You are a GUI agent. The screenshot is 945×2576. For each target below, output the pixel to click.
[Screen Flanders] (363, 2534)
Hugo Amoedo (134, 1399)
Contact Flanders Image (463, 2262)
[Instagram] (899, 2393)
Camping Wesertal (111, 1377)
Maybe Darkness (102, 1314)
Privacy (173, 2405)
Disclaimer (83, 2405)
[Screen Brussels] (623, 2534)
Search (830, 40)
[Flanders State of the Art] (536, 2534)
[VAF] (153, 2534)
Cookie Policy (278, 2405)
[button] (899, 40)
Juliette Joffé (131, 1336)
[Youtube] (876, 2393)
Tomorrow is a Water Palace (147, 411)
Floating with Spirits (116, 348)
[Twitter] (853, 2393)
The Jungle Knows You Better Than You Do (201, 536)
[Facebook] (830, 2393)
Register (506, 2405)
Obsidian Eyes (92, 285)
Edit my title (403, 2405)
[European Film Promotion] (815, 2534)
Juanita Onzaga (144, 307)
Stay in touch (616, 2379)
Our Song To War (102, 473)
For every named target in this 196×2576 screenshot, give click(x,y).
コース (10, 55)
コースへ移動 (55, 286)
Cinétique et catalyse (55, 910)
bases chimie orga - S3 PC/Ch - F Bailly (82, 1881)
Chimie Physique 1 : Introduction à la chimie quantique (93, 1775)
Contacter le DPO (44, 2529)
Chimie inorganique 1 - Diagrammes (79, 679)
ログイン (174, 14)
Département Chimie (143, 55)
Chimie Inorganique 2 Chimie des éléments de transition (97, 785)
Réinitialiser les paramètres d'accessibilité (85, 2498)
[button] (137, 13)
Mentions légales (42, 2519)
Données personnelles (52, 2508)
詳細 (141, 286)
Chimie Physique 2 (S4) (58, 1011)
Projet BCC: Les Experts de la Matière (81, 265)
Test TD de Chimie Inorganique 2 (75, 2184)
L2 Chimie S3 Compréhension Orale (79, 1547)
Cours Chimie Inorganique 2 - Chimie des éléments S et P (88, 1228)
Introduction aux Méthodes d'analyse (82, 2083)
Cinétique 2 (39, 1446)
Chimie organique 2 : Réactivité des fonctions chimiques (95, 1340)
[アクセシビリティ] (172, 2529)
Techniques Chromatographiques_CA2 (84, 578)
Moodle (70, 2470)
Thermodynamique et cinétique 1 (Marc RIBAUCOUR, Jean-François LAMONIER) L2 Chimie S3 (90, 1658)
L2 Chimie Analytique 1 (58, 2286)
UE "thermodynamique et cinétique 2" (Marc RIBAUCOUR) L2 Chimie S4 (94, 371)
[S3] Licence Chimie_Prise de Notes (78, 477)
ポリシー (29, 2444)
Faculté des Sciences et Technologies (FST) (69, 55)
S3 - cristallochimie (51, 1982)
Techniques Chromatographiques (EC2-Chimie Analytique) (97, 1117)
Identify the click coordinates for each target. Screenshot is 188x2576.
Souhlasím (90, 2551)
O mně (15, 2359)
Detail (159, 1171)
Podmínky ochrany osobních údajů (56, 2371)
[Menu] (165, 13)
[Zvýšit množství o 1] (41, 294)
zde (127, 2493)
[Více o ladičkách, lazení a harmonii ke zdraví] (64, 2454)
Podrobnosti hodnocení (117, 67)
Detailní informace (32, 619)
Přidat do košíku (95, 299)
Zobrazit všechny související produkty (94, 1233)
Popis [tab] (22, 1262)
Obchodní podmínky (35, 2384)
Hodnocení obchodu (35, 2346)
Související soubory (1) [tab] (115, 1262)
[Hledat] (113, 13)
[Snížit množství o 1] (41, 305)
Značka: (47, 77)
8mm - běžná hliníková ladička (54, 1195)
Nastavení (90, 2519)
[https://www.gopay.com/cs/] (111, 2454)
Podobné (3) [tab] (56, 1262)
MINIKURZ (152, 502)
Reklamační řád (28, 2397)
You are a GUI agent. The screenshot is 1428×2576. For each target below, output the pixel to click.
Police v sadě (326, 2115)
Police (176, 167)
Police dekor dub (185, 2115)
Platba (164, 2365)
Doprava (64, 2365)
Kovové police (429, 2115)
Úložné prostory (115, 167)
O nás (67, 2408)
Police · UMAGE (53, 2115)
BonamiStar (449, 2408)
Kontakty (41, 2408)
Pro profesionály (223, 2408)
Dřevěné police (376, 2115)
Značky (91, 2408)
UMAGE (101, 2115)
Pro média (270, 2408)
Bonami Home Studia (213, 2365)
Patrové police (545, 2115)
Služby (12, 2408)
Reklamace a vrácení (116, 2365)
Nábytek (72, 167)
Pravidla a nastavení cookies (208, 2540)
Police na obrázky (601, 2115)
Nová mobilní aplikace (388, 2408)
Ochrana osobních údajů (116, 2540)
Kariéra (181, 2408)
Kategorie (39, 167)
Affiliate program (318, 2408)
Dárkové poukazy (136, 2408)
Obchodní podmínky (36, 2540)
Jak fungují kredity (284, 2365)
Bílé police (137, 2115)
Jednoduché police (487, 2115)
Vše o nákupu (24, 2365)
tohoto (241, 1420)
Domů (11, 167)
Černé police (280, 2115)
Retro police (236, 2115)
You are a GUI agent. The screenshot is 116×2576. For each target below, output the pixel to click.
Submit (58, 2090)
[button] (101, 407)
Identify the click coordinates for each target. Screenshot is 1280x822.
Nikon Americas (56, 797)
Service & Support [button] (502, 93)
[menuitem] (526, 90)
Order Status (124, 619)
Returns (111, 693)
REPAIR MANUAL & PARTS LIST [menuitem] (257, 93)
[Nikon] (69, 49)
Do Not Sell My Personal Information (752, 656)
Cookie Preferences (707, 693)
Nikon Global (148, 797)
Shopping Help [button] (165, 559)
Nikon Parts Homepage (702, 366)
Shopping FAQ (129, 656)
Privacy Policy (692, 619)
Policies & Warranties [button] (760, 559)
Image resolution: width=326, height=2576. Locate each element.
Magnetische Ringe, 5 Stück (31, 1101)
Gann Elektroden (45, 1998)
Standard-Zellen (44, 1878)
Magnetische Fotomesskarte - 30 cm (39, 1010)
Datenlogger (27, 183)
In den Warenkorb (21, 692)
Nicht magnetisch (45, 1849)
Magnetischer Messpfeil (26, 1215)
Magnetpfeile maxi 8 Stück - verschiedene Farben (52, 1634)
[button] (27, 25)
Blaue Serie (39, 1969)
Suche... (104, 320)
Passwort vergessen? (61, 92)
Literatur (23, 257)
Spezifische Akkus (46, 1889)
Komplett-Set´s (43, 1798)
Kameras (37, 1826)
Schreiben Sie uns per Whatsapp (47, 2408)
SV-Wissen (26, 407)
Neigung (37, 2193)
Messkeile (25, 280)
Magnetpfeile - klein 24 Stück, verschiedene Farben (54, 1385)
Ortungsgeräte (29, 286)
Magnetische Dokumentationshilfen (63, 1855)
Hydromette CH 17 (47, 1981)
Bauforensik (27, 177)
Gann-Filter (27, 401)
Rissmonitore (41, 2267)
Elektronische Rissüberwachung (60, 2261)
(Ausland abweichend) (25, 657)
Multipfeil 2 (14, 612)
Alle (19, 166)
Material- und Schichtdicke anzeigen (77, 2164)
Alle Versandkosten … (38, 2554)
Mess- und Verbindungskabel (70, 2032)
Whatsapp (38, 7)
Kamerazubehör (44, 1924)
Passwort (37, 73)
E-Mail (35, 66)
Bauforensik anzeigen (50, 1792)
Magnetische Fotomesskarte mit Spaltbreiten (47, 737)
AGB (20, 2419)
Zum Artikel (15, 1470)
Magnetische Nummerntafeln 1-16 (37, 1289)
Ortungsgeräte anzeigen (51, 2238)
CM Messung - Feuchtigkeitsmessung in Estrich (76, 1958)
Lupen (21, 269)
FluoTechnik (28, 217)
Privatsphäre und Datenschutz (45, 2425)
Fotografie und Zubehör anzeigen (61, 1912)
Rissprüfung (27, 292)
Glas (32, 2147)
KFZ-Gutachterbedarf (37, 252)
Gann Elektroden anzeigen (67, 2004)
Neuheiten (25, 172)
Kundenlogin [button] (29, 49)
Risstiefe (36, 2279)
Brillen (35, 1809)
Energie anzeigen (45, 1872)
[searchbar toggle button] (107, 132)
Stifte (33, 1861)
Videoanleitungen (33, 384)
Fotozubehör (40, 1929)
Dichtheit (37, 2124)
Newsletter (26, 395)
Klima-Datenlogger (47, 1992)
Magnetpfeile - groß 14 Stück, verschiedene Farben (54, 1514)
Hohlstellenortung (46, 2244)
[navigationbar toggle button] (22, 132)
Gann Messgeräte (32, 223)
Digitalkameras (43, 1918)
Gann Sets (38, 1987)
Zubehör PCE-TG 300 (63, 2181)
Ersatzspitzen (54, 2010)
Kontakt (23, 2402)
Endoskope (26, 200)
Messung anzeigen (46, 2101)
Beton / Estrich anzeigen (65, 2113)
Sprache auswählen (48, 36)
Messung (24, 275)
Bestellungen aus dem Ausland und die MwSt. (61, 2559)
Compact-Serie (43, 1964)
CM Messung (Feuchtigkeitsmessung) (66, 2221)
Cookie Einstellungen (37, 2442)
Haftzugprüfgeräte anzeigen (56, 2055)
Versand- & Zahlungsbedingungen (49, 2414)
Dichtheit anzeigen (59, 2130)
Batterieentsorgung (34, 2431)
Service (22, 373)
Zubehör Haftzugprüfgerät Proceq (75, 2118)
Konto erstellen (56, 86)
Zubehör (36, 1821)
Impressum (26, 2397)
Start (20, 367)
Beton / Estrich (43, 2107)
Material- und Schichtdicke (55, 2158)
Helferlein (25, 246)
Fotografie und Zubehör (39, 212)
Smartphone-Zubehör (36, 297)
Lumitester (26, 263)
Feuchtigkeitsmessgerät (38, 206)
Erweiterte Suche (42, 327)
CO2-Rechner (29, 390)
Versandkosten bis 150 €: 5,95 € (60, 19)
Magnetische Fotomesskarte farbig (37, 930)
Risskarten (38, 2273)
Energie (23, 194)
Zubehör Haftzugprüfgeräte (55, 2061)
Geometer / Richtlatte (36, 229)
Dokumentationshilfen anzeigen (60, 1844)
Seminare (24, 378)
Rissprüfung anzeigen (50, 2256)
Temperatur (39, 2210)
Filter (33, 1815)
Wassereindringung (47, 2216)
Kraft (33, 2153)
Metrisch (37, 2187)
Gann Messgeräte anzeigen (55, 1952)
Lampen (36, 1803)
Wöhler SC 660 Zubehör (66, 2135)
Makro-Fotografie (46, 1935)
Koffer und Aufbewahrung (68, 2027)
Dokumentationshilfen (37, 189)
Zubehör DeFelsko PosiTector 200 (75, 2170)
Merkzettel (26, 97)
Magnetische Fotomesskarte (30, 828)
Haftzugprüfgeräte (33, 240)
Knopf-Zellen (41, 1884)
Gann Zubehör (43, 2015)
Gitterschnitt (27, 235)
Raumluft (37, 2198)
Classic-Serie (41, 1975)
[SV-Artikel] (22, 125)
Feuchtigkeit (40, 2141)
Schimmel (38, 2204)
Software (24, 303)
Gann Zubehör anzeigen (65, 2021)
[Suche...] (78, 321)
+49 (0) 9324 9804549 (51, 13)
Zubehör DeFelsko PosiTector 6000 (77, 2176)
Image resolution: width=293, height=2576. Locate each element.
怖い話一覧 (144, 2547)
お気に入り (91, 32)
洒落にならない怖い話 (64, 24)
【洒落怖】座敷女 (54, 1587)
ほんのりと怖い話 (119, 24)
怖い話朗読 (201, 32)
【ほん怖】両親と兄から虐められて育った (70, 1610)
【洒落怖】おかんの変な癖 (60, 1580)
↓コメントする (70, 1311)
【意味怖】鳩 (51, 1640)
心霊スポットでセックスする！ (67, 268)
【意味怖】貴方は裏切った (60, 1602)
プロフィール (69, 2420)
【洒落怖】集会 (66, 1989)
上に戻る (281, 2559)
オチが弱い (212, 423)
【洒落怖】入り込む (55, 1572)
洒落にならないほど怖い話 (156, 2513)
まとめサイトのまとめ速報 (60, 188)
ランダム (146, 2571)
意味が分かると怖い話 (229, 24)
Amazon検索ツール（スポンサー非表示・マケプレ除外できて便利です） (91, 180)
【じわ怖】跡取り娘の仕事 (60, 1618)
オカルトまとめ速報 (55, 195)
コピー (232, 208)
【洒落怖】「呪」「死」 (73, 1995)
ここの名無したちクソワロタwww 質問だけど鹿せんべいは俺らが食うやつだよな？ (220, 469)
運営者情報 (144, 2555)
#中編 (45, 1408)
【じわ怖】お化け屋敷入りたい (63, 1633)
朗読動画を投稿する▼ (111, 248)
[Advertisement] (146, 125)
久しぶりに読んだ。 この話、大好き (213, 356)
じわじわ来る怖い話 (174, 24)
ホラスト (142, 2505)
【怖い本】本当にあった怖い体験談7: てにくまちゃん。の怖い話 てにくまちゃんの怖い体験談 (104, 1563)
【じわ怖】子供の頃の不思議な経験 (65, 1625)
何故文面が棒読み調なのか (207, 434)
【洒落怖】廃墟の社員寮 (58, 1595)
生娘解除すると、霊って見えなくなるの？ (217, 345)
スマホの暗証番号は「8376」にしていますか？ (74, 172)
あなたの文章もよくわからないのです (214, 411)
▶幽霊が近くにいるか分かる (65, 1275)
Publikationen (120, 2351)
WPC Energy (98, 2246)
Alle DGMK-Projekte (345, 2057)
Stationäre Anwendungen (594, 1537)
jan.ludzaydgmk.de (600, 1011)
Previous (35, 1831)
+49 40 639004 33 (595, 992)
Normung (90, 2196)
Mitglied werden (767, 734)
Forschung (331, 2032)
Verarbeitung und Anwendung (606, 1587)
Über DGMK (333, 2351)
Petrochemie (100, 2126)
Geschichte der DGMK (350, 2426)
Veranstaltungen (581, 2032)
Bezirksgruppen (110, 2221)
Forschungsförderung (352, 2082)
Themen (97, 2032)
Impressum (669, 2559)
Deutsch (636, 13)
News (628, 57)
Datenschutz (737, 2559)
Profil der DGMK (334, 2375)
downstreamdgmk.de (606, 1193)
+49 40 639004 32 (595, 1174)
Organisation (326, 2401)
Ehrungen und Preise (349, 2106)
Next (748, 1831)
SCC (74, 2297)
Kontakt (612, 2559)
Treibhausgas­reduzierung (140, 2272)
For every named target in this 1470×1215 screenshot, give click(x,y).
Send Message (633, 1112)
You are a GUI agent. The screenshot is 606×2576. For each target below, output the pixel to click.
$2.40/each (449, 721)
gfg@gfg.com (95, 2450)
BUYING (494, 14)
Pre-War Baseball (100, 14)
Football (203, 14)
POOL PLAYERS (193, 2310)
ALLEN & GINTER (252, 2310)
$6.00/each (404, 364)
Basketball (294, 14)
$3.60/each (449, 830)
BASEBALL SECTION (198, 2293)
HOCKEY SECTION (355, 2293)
++++
* [WHAT TO PRODUCE]
Could you retype exactly the lines from the first one of the records through the line containing "Stay in touch (616, 2379)", both included, and nothing more?

* [FINAL ANSWER]
You are a GUI agent. The screenshot is 945×2576. For each target below, output the pixel to click.
[Screen Flanders] (363, 2534)
Hugo Amoedo (134, 1399)
Contact Flanders Image (463, 2262)
[Instagram] (899, 2393)
Camping Wesertal (111, 1377)
Maybe Darkness (102, 1314)
Privacy (173, 2405)
Disclaimer (83, 2405)
[Screen Brussels] (623, 2534)
Search (830, 40)
[Flanders State of the Art] (536, 2534)
[VAF] (153, 2534)
Cookie Policy (278, 2405)
[button] (899, 40)
Juliette Joffé (131, 1336)
[Youtube] (876, 2393)
Tomorrow is a Water Palace (147, 411)
Floating with Spirits (116, 348)
[Twitter] (853, 2393)
The Jungle Knows You Better Than You Do (201, 536)
[Facebook] (830, 2393)
Register (506, 2405)
Obsidian Eyes (92, 285)
Edit my title (403, 2405)
[European Film Promotion] (815, 2534)
Juanita Onzaga (144, 307)
Stay in touch (616, 2379)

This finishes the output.